Em um lindo dia quente, nós nos reunimos sob uma árvore  – uma plateia mista de médicos (incluindo vários psiquiatras), voluntários e familiares, estudantes, usuários de serviço e ex-usuários. O processo de acolher um visitante em um marae é chamado de powhiri e pode assumir várias formas. Neste caso, o tangata whenua (anfitriões) realizou um haka powhiri (uma dança de boas-vindas e canto), quando eu e os participantes nos aproximávamos do marae. Uma vez lá dentro, e depois de um momento de respeito pelos antepassados cujas gravuras estavam na parede oposta, um ancião (kaumatua) entoou canções e karakia (orações). Os anfitriões receberam os visitantes com um beijo na bochecha ou hongi (tocando o nariz) e então nos mudamos para outra sala para lá  compartilhar chá e frutas (comida e bebida não são permitidas nos marae.)

Desejando ressaltar as apresentações de Māori, colocando-me com um pouco mais de precisão do que simplesmente dizer “sou um psicólogo clínico”, eu descrevi minha cidade natal, Bristol, minha família e minha herança escocesa de Johnstones, Grahams, McKays e Frasers. Eu também disse aos assistentes que dois dos meus bisavós tinham sido missionários em Gana e Sri Lanka (conhecidos pelos britânicos como Gold Coast e Ceilão). Eu disse que parecia importante reconhecer que todos nós temos uma relação com o colonialismo. Também coloquei as questões deliberadamente provocativas: “O paradigma diagnóstico ocidental é simplesmente outra forma de colonialismo, talvez mais sutil do que as versões anteriores, mas igualmente prejudicial em seus impactos?” “O Inquérito que está sendo feito irá longe o suficiente para alcançar a tão esperada ‘mudança de paradigma’?” “Ou vamos simplesmente acabar criando versões mais atualizadas ao que já temos hoje?” “É legítimo oferecer o modelo de diagnóstico ocidental fracassado junto com os modelos indígenas, ou ele precisa ser abandonado por completo?”

Eu não vou descrever o primeiro dia, além de dizer que ele consistiu em introduzir o PTMF  e ilustrá-lo através da história de Debra Lampshire, atual presidente da ISPS NZ – muito obrigado a Debra por sua generosidade.
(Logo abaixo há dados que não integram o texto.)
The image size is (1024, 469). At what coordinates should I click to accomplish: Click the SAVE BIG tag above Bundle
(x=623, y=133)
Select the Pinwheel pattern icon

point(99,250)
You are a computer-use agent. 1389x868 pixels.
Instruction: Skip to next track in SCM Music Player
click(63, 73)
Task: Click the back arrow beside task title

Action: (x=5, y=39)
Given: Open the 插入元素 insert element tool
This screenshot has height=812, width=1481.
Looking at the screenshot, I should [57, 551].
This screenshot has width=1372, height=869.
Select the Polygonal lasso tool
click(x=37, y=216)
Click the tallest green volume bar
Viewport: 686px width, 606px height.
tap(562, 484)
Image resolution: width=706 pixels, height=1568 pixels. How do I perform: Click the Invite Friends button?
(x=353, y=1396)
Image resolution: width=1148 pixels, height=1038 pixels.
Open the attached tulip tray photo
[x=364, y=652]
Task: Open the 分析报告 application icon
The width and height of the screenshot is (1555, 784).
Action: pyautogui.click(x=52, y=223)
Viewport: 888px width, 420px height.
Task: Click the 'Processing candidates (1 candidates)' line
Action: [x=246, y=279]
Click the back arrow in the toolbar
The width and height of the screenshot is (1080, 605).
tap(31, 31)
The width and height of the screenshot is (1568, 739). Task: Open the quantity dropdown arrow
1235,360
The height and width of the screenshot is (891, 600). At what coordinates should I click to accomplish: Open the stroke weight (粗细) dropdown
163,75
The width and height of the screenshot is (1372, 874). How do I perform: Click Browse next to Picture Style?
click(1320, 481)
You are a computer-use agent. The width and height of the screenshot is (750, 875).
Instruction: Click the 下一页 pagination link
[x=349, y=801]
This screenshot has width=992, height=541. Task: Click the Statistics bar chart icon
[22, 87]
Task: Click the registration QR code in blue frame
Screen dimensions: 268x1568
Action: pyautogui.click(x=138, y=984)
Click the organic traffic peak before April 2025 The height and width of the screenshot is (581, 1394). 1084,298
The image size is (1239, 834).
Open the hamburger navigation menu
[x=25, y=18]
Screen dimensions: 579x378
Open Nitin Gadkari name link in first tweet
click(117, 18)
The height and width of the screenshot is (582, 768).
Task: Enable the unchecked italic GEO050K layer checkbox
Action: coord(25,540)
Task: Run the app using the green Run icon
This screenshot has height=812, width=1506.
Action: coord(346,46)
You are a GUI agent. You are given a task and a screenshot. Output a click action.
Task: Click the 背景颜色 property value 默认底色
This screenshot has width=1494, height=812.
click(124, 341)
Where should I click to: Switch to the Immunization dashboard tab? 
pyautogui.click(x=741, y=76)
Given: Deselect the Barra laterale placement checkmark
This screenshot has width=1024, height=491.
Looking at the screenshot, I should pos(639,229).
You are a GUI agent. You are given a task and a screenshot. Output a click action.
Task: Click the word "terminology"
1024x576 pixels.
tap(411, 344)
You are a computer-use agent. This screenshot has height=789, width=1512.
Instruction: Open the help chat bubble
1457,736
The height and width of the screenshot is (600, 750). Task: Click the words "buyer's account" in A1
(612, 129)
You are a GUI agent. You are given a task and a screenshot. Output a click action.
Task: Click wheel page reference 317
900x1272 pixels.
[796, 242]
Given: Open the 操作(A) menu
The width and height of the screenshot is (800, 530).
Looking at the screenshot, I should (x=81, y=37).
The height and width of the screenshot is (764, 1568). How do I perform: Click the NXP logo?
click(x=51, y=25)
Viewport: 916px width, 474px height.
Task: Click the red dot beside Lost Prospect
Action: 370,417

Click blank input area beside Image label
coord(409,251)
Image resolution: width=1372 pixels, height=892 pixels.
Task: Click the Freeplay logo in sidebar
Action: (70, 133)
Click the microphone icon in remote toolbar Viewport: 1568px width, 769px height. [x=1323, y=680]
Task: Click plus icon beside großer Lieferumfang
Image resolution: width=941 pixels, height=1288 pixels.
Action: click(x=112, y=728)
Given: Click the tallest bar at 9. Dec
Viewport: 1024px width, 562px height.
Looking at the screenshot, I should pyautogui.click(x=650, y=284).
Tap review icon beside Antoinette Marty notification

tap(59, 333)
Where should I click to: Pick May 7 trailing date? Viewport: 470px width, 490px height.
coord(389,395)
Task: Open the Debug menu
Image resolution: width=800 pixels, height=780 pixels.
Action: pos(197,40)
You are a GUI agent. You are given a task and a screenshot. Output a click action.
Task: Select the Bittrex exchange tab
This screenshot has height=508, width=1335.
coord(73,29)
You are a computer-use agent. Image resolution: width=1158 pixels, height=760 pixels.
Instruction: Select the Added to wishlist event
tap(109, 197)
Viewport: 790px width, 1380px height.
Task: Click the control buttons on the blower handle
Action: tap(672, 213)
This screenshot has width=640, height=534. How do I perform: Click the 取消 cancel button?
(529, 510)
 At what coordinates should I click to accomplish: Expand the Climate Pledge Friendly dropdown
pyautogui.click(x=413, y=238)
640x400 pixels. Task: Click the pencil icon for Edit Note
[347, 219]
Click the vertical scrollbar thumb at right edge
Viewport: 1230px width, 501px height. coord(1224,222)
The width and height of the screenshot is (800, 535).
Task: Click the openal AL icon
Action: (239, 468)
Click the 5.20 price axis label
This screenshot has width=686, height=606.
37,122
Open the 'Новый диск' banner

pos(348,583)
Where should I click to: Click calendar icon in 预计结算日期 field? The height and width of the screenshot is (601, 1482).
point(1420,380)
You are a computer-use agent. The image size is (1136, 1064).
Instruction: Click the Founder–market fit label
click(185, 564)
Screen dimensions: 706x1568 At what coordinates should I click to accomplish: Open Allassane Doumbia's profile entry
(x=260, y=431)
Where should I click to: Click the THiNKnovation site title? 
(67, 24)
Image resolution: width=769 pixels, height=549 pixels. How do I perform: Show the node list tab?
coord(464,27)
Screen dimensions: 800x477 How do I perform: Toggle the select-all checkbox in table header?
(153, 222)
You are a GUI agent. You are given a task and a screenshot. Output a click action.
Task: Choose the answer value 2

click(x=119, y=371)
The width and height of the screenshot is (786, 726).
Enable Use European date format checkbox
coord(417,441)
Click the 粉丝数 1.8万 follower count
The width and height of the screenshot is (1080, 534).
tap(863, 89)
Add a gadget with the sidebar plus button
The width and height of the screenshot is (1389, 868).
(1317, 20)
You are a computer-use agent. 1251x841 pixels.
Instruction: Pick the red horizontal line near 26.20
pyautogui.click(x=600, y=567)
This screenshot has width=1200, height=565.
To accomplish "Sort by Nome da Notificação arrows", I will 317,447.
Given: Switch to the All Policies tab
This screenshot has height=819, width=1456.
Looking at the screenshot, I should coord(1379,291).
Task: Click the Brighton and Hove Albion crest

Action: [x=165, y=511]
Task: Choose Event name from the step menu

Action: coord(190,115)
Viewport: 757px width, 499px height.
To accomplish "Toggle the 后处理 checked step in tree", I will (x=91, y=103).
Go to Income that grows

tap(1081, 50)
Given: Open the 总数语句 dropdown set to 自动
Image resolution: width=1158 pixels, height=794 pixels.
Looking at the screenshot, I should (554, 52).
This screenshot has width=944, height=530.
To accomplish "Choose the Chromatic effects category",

Nós terminamos com um karakia.

Depois de uma cerimônia de boas-vindas que foi mais breve, o segundo dia começou com uma reflexão sobre as perspectivas Maori por Pikihuia Pomare, um psicólogo clínico Maori e Jason Haitana, um colaborador que presta assessoria. Pikihuia começou com uma waita (canção) e depois voltou à discussão do dia anterior sobre o poder em seus muitos disfarces, incluindo o colonialismo e o privilégio branco, e a consequente necessidade de se recuperar o conhecimento maori que foi silenciado. Jason pegou este tema, recontando algumas histórias de criação maori ou purakau. Como ele disse, elas são mais do que simples histórias, porque, embora não sejam literalmente verdadeiras, expressam verdades importantes herdadas dos ancestrais. Sua primeira história foi sobre Ranginui e Papatuanuku, o pai celeste e a mãe terra do mundo, vivendo na escuridão. Seus filhos decidem que precisavam ser afastados para trazer luz ao mundo, e fizeram isso, porém não sem esforço e dor. Ele convidou o público a compartilhar ressonâncias com suas próprias vidas, como a necessidade de as crianças criarem o espaço para se tornarem elas mesmas. Os participantes, tanto Māori quanto Pakeha, responderam com uma série de reflexões pessoais.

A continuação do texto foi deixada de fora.